I realise fully that death is no beautiful escape from the trials of life. I know too many people who have used that excuse to not see the blatant (what I feel is) stupidity involved with suicide. Also, I have a particularly silly idea that to die by your own hand is cowardly, and I like to feel that I am not a coward. "To live with fear is a life half lived"; an old Spanish saying. I personally agree with it, and like to think that I am not so afraid of life that I would terminate it (very much like cutting off one's nose to spite one's face).

I do realise that despite my past there is much hope for my future. I can see joy in the most simple things, and I do know that I can be happy. Although, I also realise that I will never feel worthy of love or happiness, or at least, I don't think I can, because I can only compare it to the one love I have ever recieved.

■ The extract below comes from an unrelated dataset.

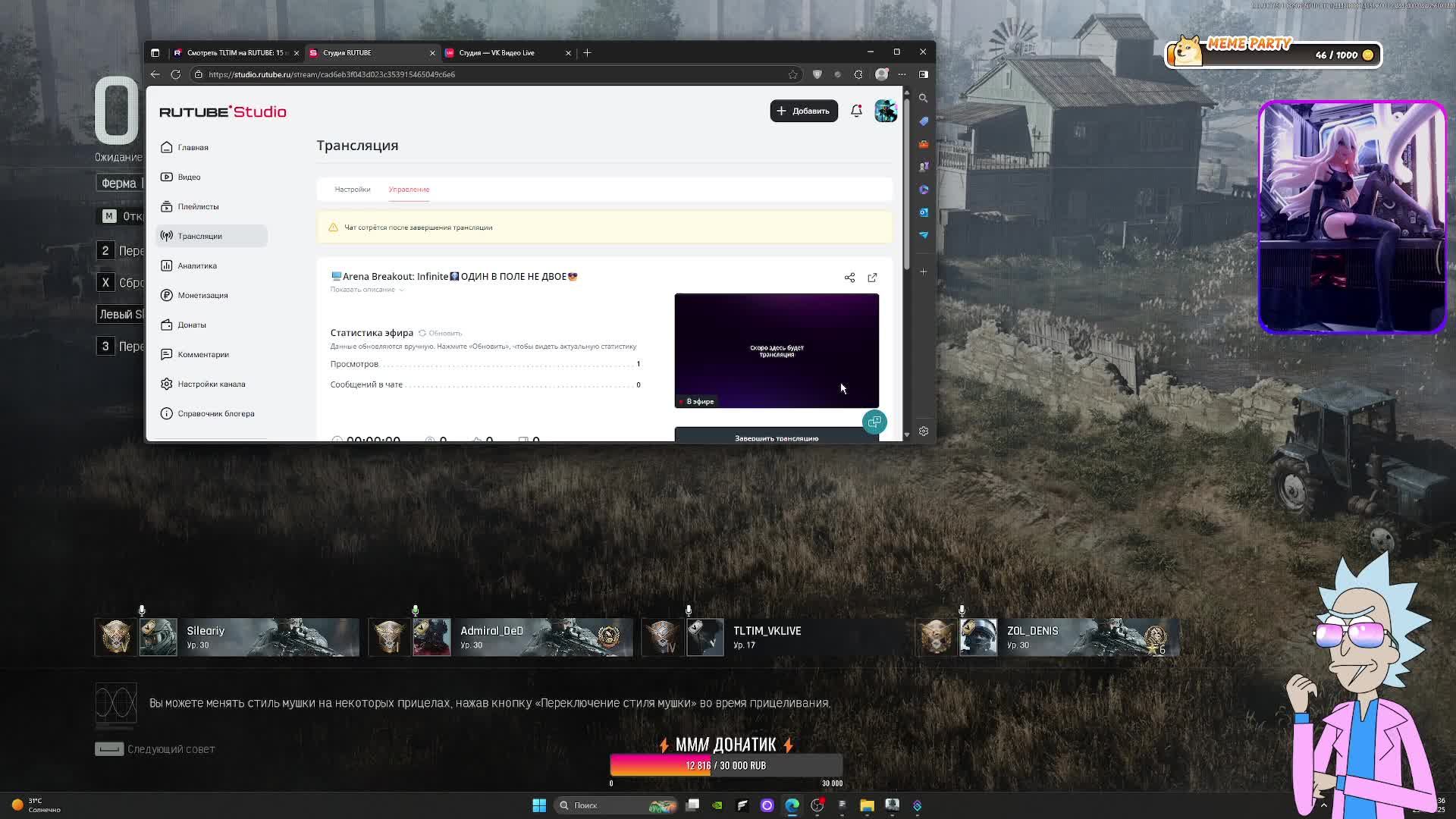Reload the page in browser
1456x819 pixels.
175,74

But, yet again, I sometimes catch myself feeling surprisingly joyful, and I really do hope that I can retain that into adulthood.

I really must reinforce how much your faith in me means to me, even if it is only via a computer. Your kindness has inspired me to feel more than a little self-worth, and for that, I am indebted to you. So, thankyou, thankyou a thousand times over; for believeing in me and believeing me worthy of salvation.